What you have to do -
Write out each record below exactly as it appears, with no pictures.

*** Opening Input material ***

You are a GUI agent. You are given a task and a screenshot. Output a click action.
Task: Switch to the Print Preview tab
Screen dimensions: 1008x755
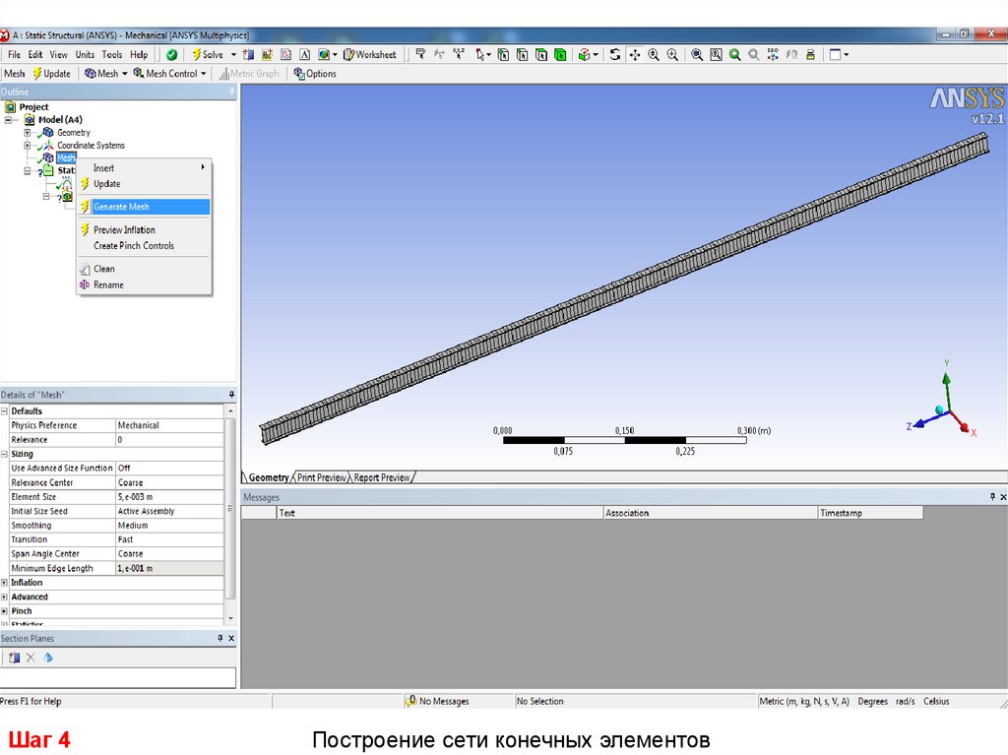[x=322, y=477]
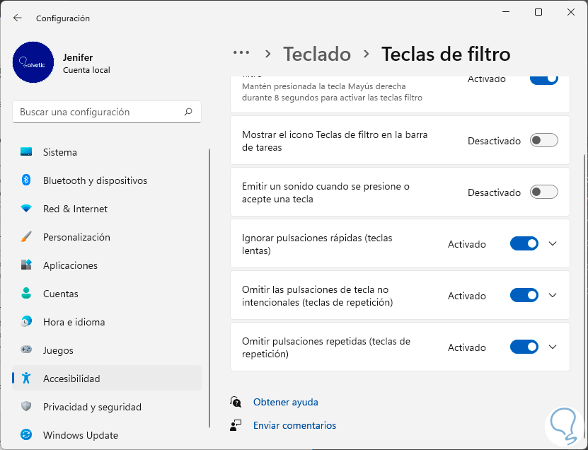This screenshot has width=588, height=450.
Task: Click the Red & Internet Wi-Fi icon
Action: (x=26, y=209)
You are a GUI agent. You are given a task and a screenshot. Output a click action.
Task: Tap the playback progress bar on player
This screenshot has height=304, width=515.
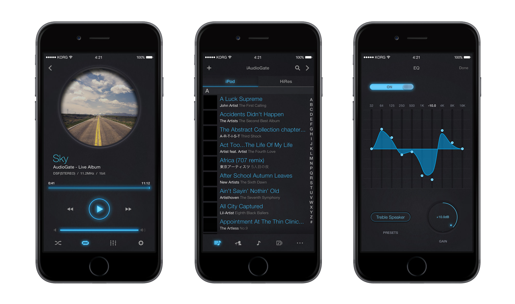[x=98, y=190]
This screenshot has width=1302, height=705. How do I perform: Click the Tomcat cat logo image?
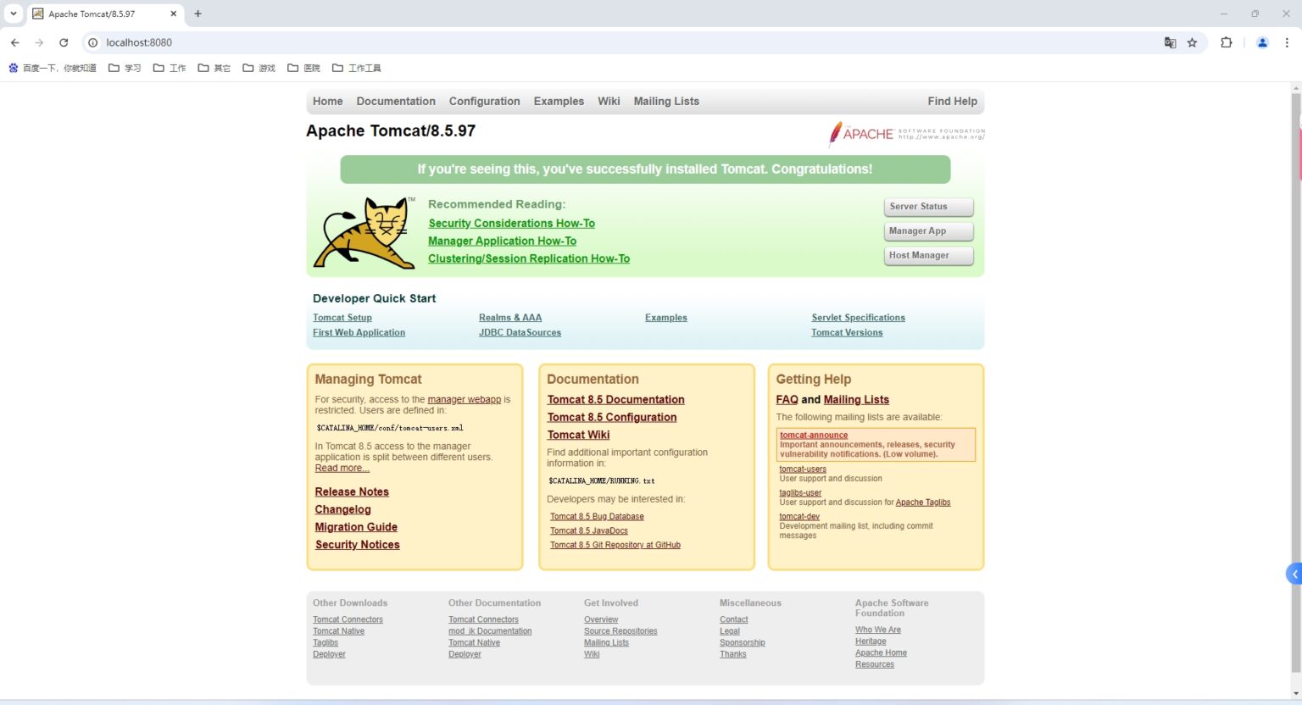click(x=364, y=231)
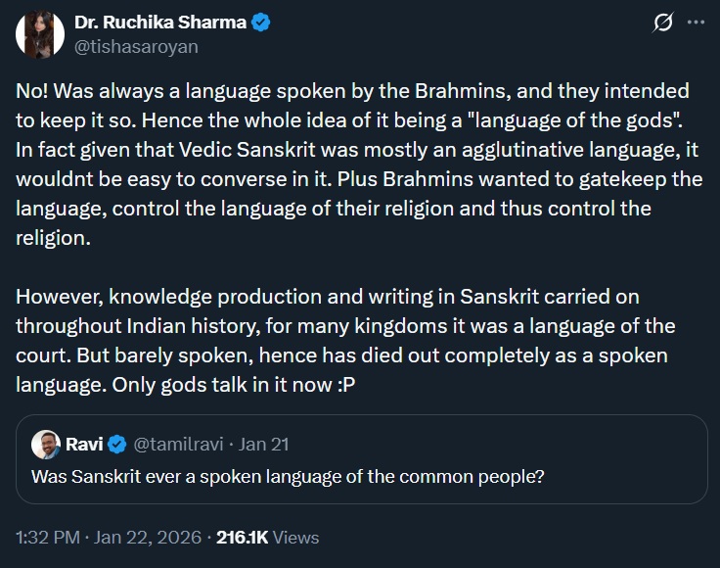Open the 1:32 PM post timestamp
Image resolution: width=720 pixels, height=568 pixels.
click(x=48, y=538)
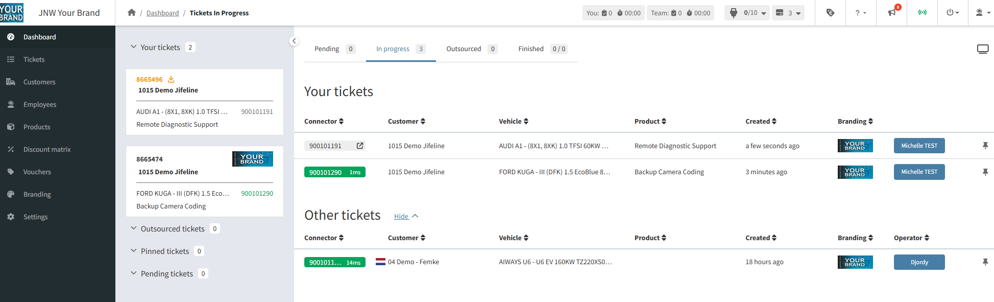Viewport: 994px width, 302px height.
Task: Expand the Pinned tickets section
Action: coord(164,251)
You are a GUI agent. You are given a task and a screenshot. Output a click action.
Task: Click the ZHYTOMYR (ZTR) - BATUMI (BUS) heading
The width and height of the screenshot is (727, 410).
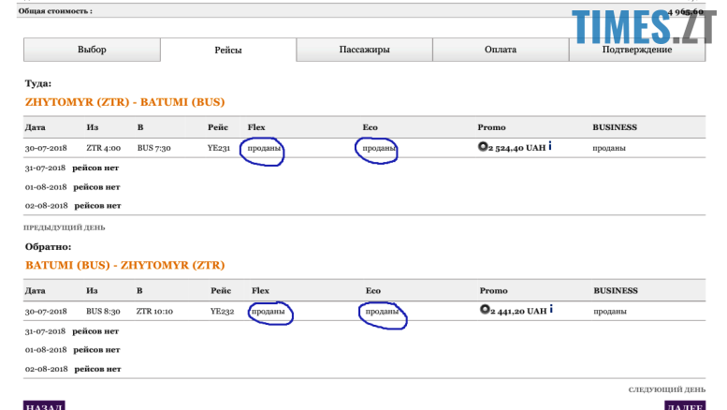point(124,101)
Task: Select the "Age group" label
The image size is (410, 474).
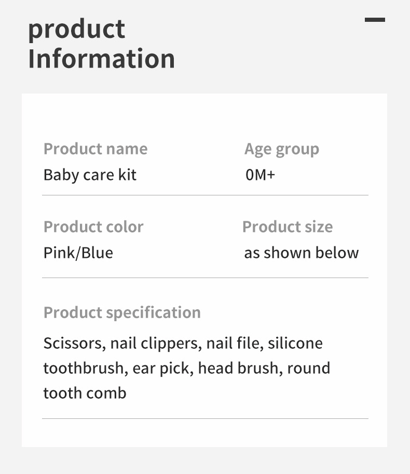Action: coord(281,149)

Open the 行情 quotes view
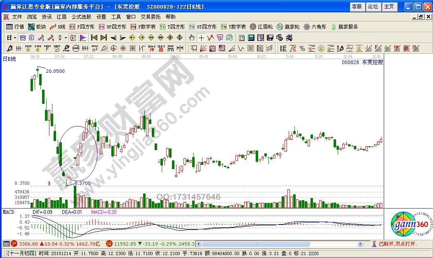[15, 27]
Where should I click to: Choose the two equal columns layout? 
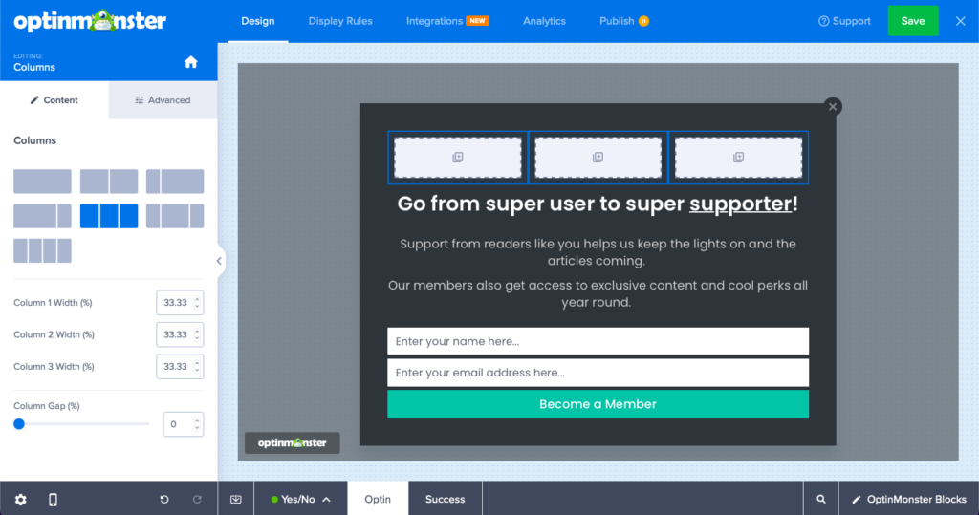[x=109, y=182]
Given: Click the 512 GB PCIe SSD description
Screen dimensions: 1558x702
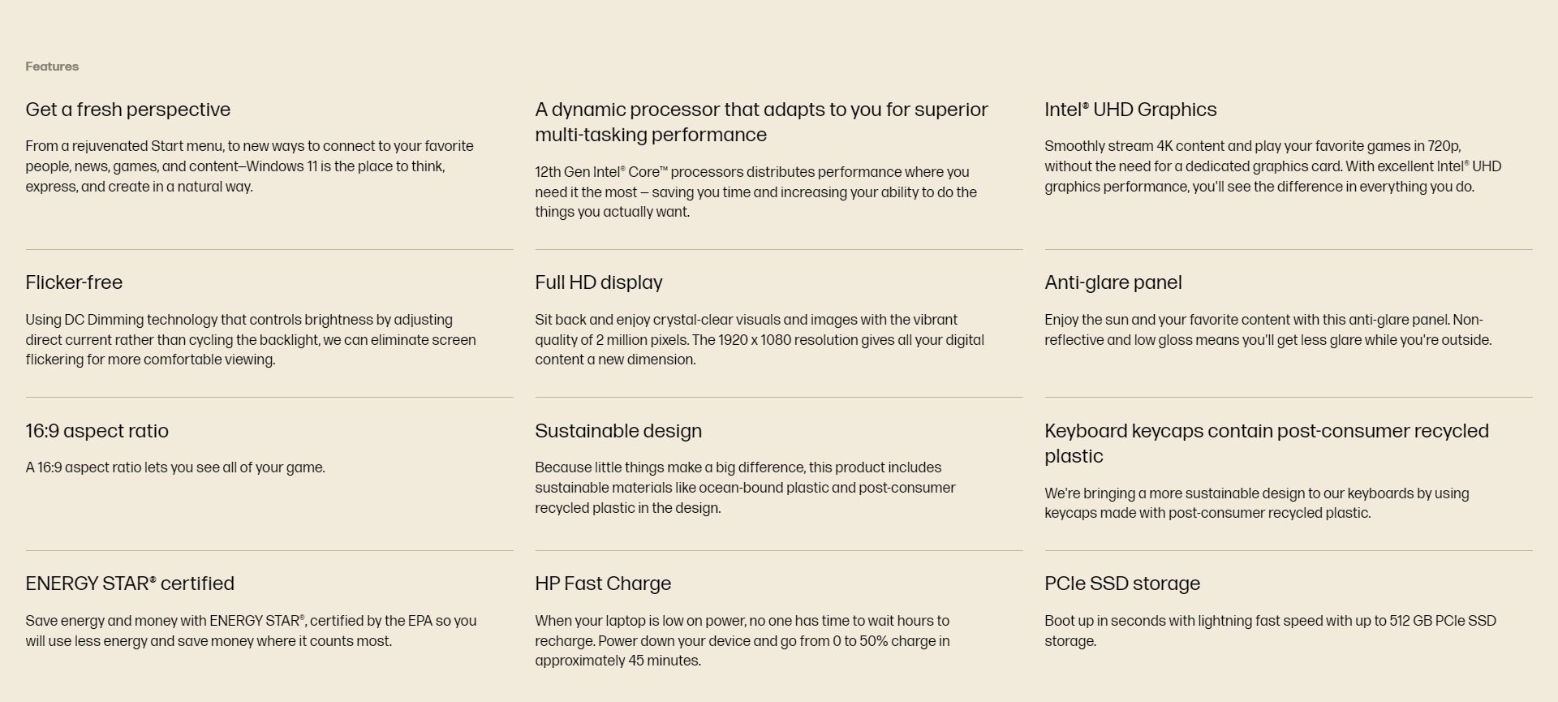Looking at the screenshot, I should pos(1270,631).
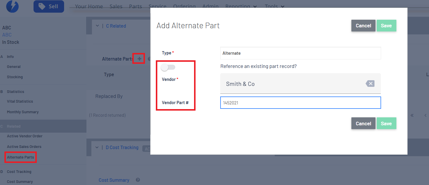This screenshot has width=429, height=185.
Task: Click the top Save button
Action: [386, 26]
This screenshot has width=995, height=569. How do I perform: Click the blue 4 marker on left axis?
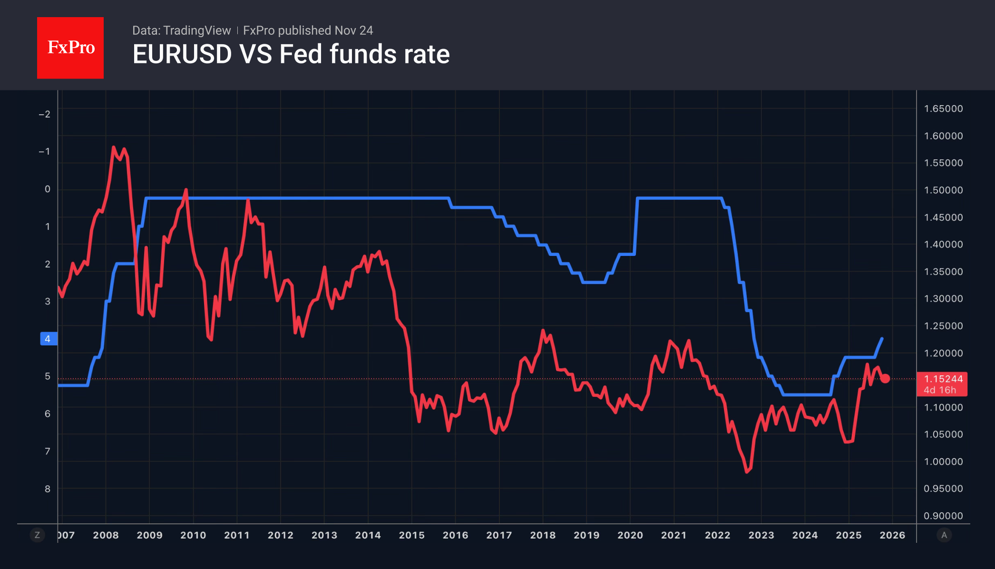[48, 339]
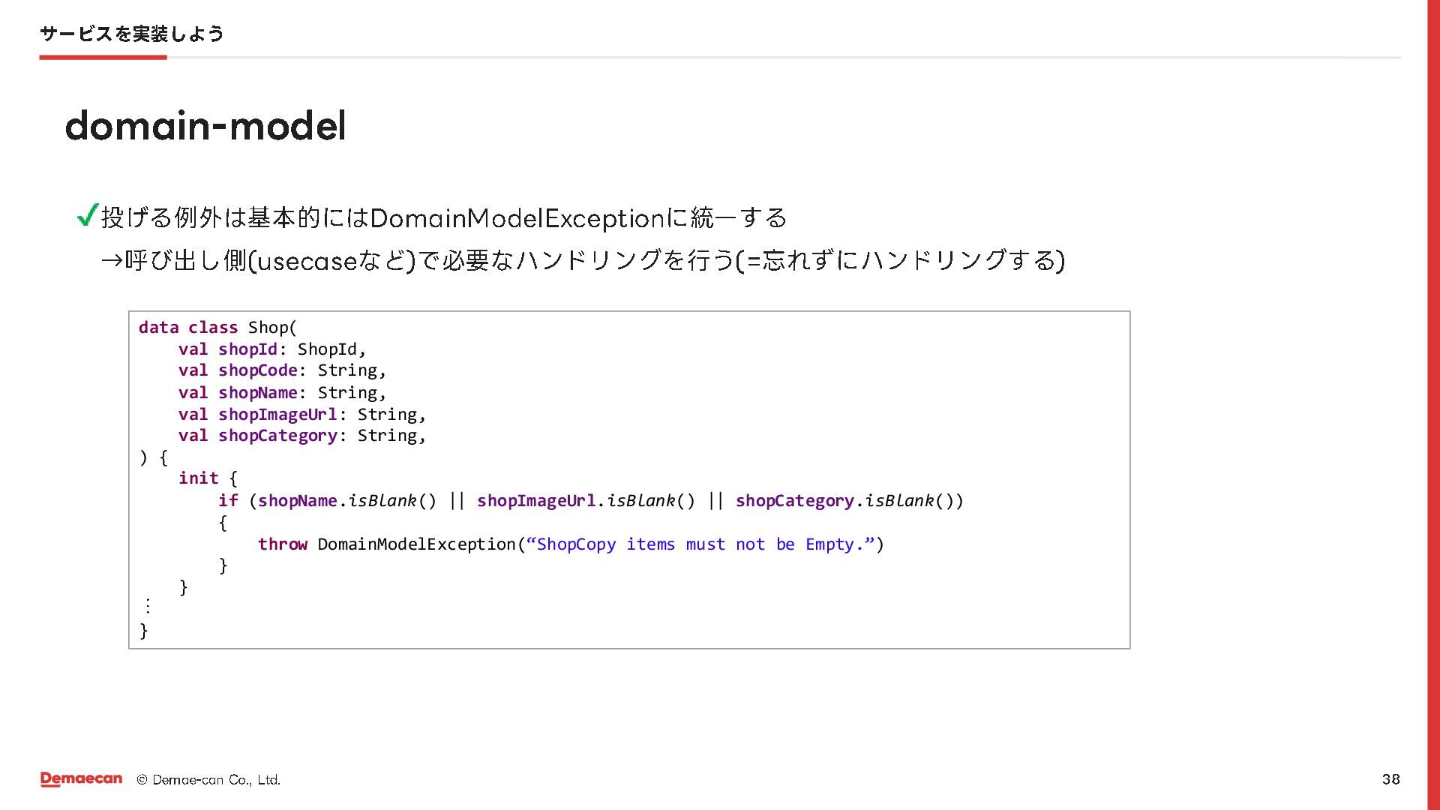1440x810 pixels.
Task: Click the vertical ellipsis in the code block
Action: pos(148,606)
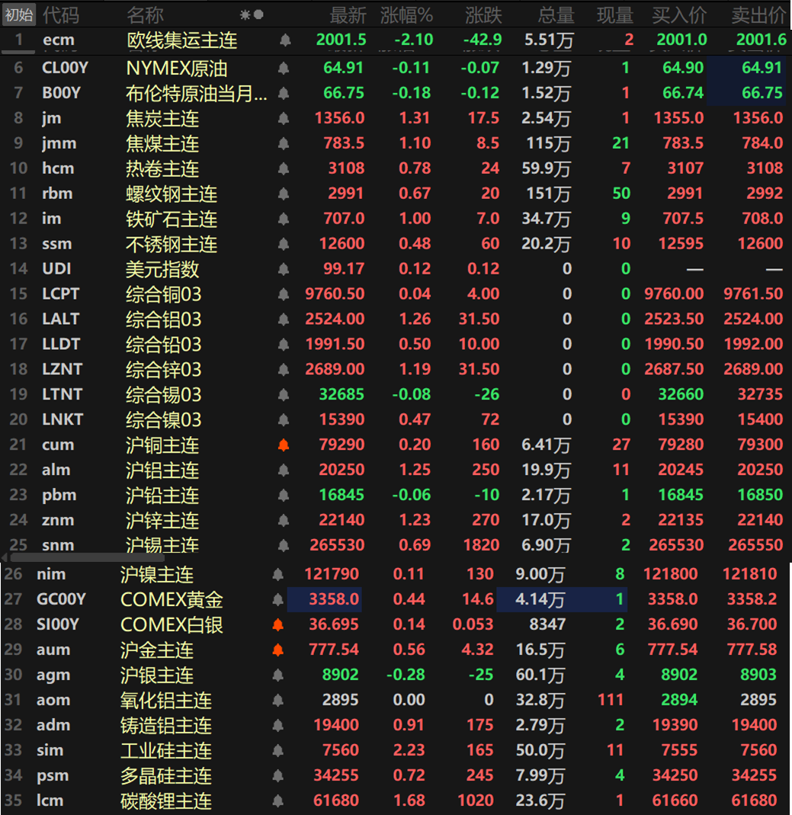This screenshot has height=815, width=792.
Task: Sort by the 总量 column header
Action: pyautogui.click(x=556, y=15)
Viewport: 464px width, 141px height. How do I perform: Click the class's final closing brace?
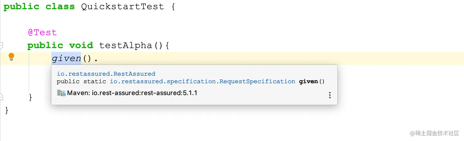click(7, 110)
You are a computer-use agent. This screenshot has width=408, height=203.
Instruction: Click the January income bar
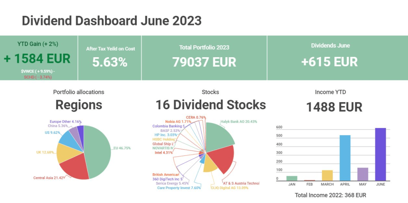click(292, 178)
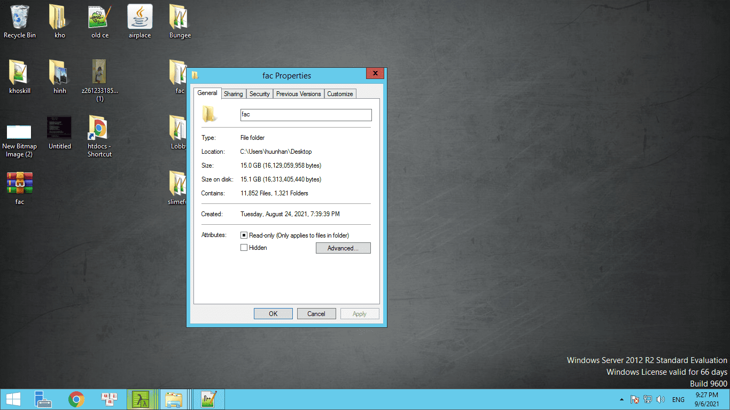Image resolution: width=730 pixels, height=410 pixels.
Task: Show hidden icons in system tray
Action: click(621, 399)
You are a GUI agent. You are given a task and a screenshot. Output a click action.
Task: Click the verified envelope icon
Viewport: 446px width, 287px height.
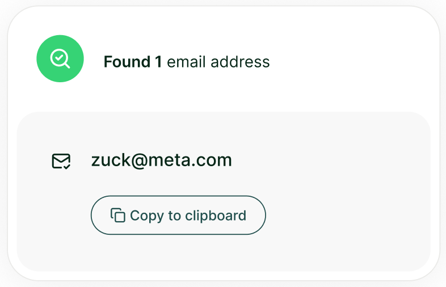(61, 162)
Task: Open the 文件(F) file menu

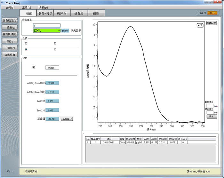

*** Closing Input material ***

Result for this exercise -
You are a GUI agent. You are given a task and a screenshot. Output a click action.
Task: Switch to the Print Preview tab
Screen dimensions: 1008x755
[x=322, y=477]
This screenshot has width=588, height=450.
Task: Click the Red & Internet Wi-Fi icon
Action: (x=26, y=209)
You are a GUI agent. You are given a task and a screenshot. Output a click action.
Task: Tap the playback progress bar on player
This screenshot has height=304, width=515.
[x=98, y=190]
This screenshot has width=1302, height=705. How do I perform: Click the Tomcat cat logo image?
click(x=364, y=231)
Open the 1:32 PM post timestamp
Image resolution: width=720 pixels, height=568 pixels.
click(x=48, y=538)
Viewport: 994px width, 302px height.
Task: Expand the Pinned tickets section
Action: coord(164,251)
You are a GUI agent. You are given a task and a screenshot. Output a click action.
Task: Click the ZHYTOMYR (ZTR) - BATUMI (BUS) heading
The width and height of the screenshot is (727, 410).
point(124,101)
Task: Select the "Age group" label
The image size is (410, 474).
Action: coord(281,149)

Open the 行情 quotes view
[15, 27]
Where should I click to: Choose the two equal columns layout? 
[x=109, y=182]
Given: Click the 512 GB PCIe SSD description
Screen dimensions: 1558x702
Looking at the screenshot, I should pos(1270,631).
This screenshot has width=429, height=185.
Task: Click the top Save button
Action: [386, 26]
This screenshot has width=995, height=569. How do I perform: Click the blue 4 marker on left axis?
[48, 339]
1440x810 pixels.
Task: Click the vertical ellipsis in the code block
Action: pos(148,606)
This screenshot has height=815, width=792.
Task: Sort by the 总量 column header
Action: pyautogui.click(x=556, y=15)
Viewport: 464px width, 141px height. How do I perform: Click the class's final closing brace?
click(7, 110)
You are a computer-use agent. This screenshot has width=408, height=203.
Instruction: Click the January income bar
click(292, 178)
Image resolution: width=730 pixels, height=410 pixels.
Task: Show hidden icons in system tray
Action: click(621, 399)
You are a GUI agent. You are given a task and a screenshot. Output a click action.
Task: Click the verified envelope icon
Viewport: 446px width, 287px height.
(61, 162)
Task: Open the 文件(F) file menu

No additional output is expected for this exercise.